Hello, Android
WHAT'S IN THIS CHAPTER?
- A background of mobile application development
- What is Android?
- Which devices Android runs on
- Why you should develop for mobile and Android
- An introduction to the Android SDK and development framework
ANDROID APPLICATION DEVELOPMENT
Whether you’re an experienced mobile engineer, a desktop or web developer, or a complete programming novice, Android represents an exciting opportunity to write applications for an audience of over two billion Android device users.
You’re probably already familiar with Android, the most common software powering mobile phones. If not, and you purchased this book in the hope that Android development would help you create an unstoppable army of emotionless robot warriors on a relentless quest to cleanse the earth of the scourge of humanity, you should reconsider this book purchase (and your life choices.)
When announcing Android at its launch in 2007, Andy Rubin described it as follows:
The first truly open and comprehensive platform for mobile devices. It includes an operating system, user-interface and applications—all of the software to run a mobile phone but without the proprietary obstacles that have hindered mobile innovation.
—WHERE’S MY GPHONE?
(http://googleblog.blogspot.com/2007/11/wheres-my-gphone.html)
Since then, Android has expanded beyond mobile phones to provide a development platform for an increasingly wide range of hardware, including tablets, televisions, watches, cars, and Internet-of-Things (IoT) devices.
Android is an open source software stack that includes an operating system, middleware, and key applications for mobile and embedded devices.
Critically, for us as developers, it also includes a rich set of API libraries that make it possible to write applications that can shape the look, feel, and function of the Android devices on which they run.

**EXERCISE DETAILS**
In the Android chapter excerpt, what kinds of hardware beyond mobile phones does Android now serve as a development platform for? The lines after this point come from a separate source.

**COLLECTED DATA**
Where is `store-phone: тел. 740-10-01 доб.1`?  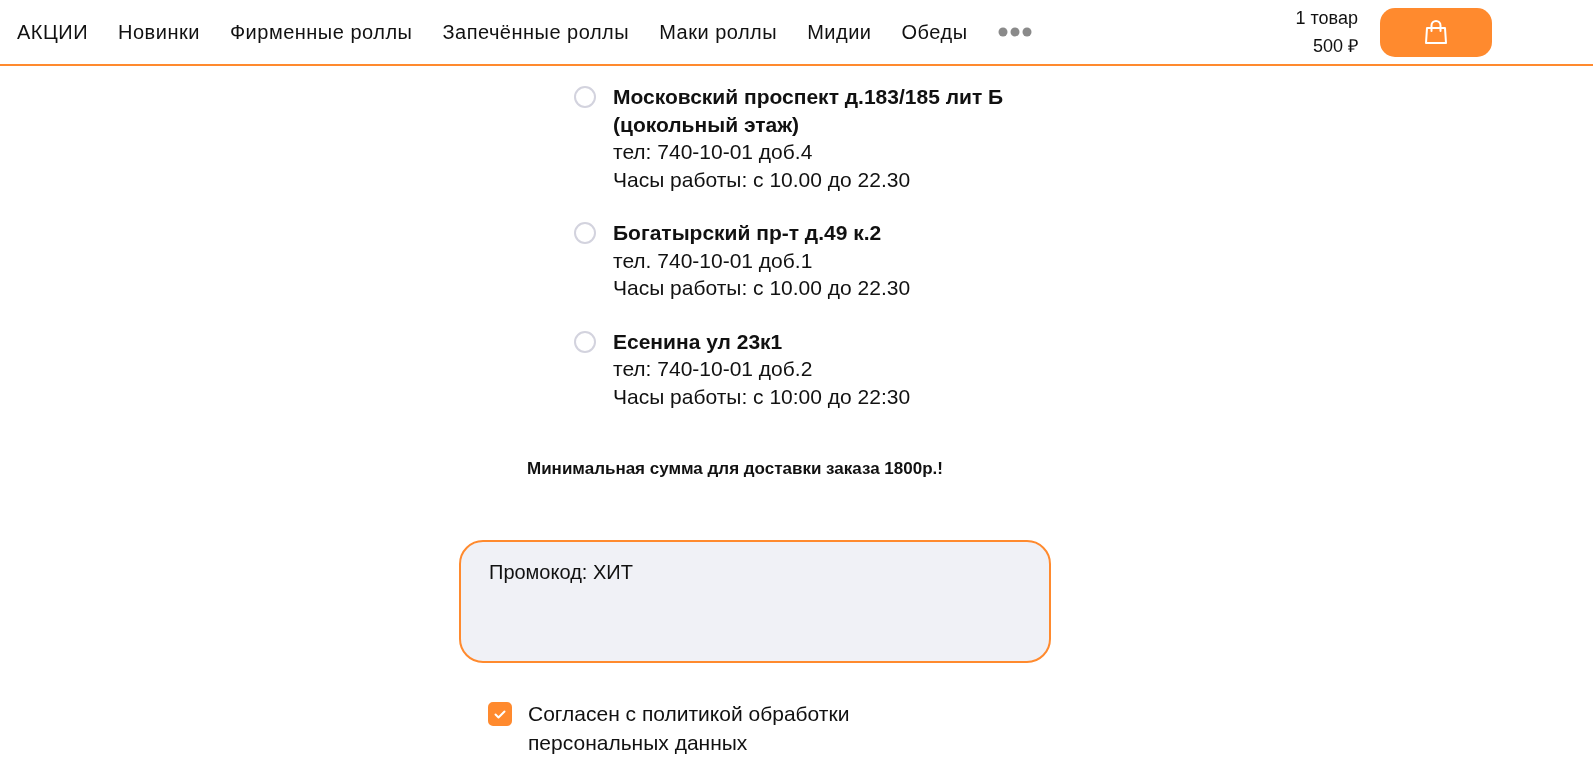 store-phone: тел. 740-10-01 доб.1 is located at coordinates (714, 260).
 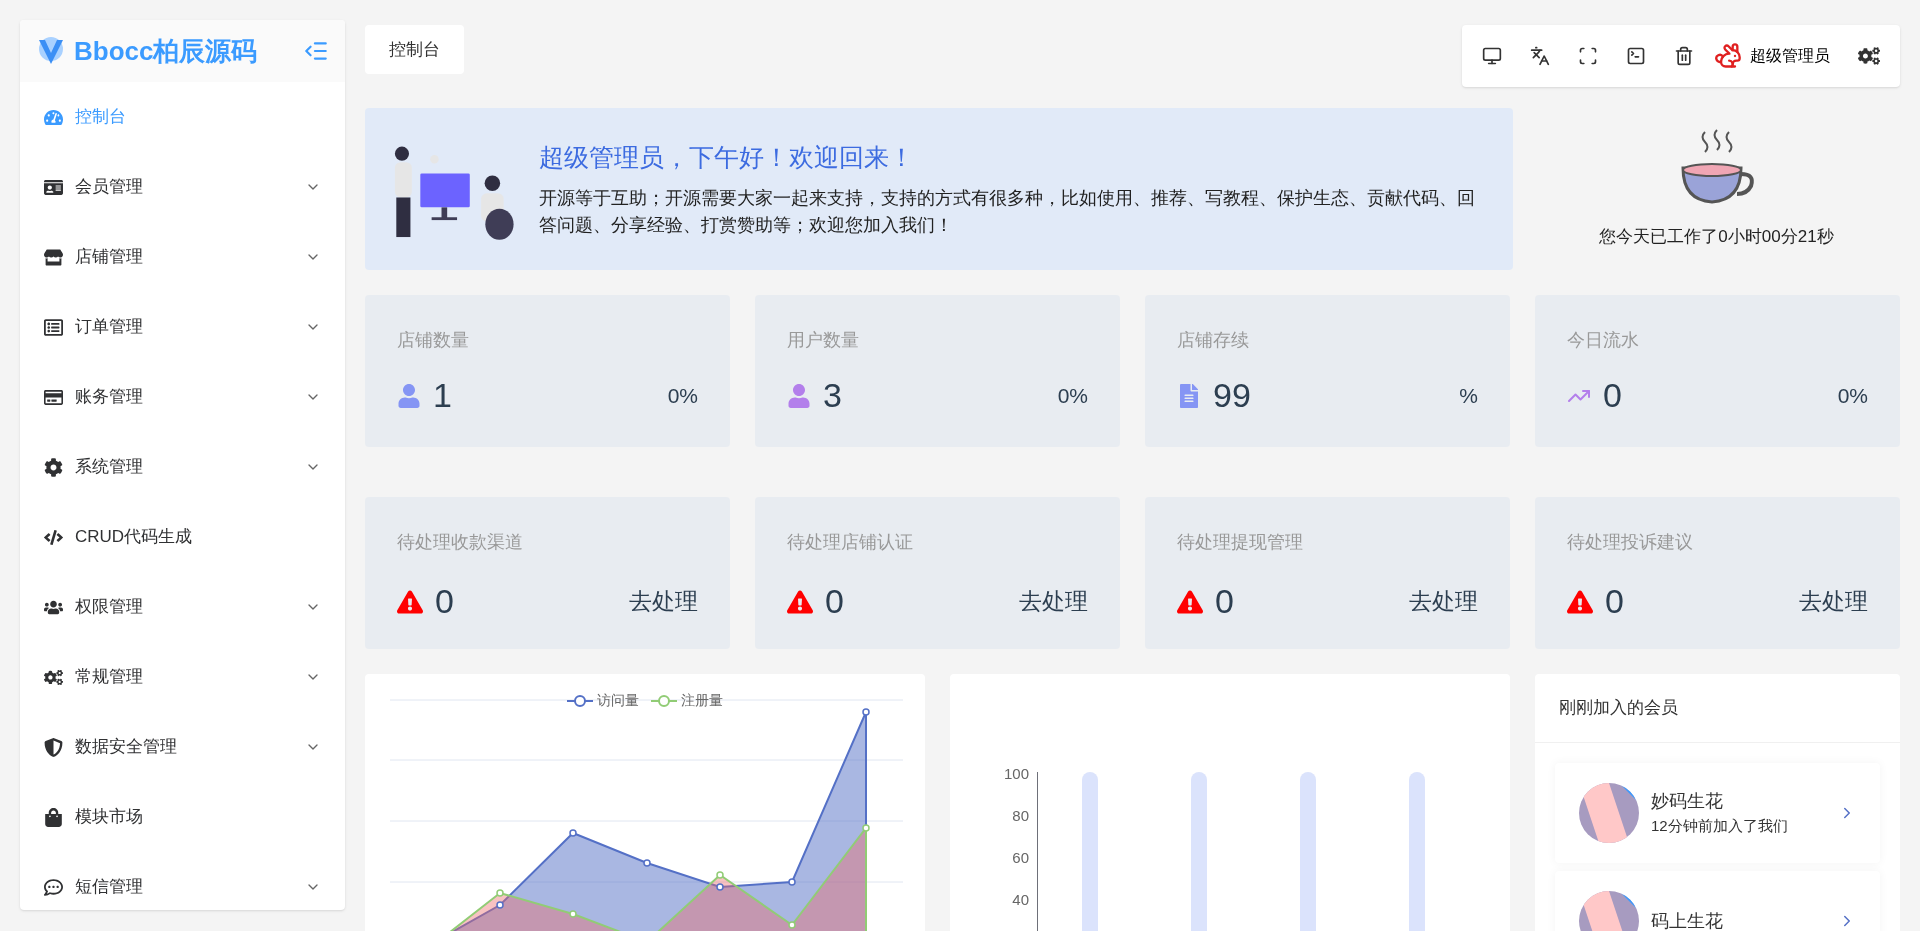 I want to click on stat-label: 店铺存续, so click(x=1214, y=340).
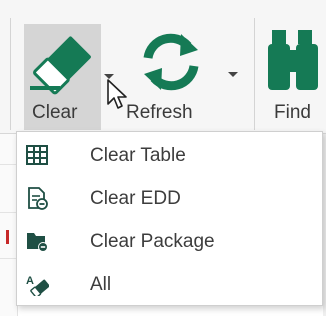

**THE COMPLETED TASK**
Tablets, televisions, watches, cars, and Internet-of-Things (IoT) devices.